In totale, 21 osservatori astronomici di tutto il mondo si assunsero il compito, aspettandosi inizialmente che avrebbe richiesto tra i 10 e i 15 anni. In realtà c’è voluto molto più tempo.

Un ecclesiastico italiano riuscì a far partecipare al progetto anche la Santa Sede. A questo scopo, Papa Leone XIII ristabilì l’Osservatorio Vaticano nel 1891, e questa istituzione (chiamata in latino “Specola Vaticana”) costruì un grande telescopio, che venne installato in una cupola rotante di quasi 7,5 metri di diamestro all’interno della Torre dei Venti, a pochi minuti dalla basilica di San Pietro.

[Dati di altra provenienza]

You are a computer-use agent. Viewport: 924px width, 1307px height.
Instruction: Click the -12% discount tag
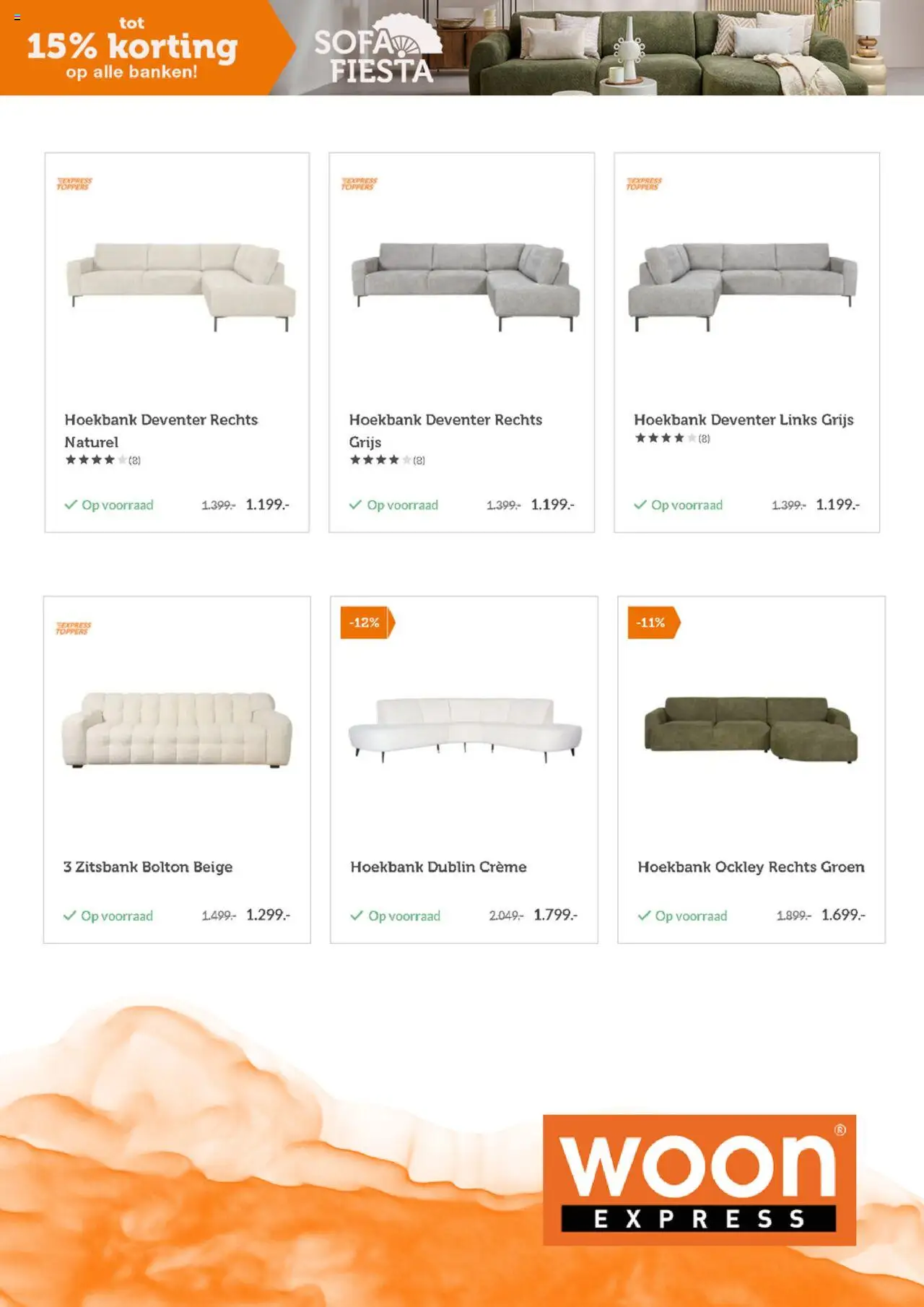367,622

Qualche anno dopo, un nuovo direttore, il sacerdote gesuita John Hagen, si fece carico dell’Osservatorio Vaticano. Consapevole di quanto fosse esigente il compito che doveva affrontare, visitò altri osservatori per vedere come si organizzavano al riguardo.

Trovò una soluzione ai suoi problemi all’Osservatorio di Greenwich: le cosiddette lady computers, donne scelte per la loro precisione nel calcolare le coordinate.

Visto che però non era ancora il momento in cui potesse essere normale che una laica lavorasse in Vaticano, pensò che la soluzione più appropriata fosse chiedere aiuto a una congregazione di religiose.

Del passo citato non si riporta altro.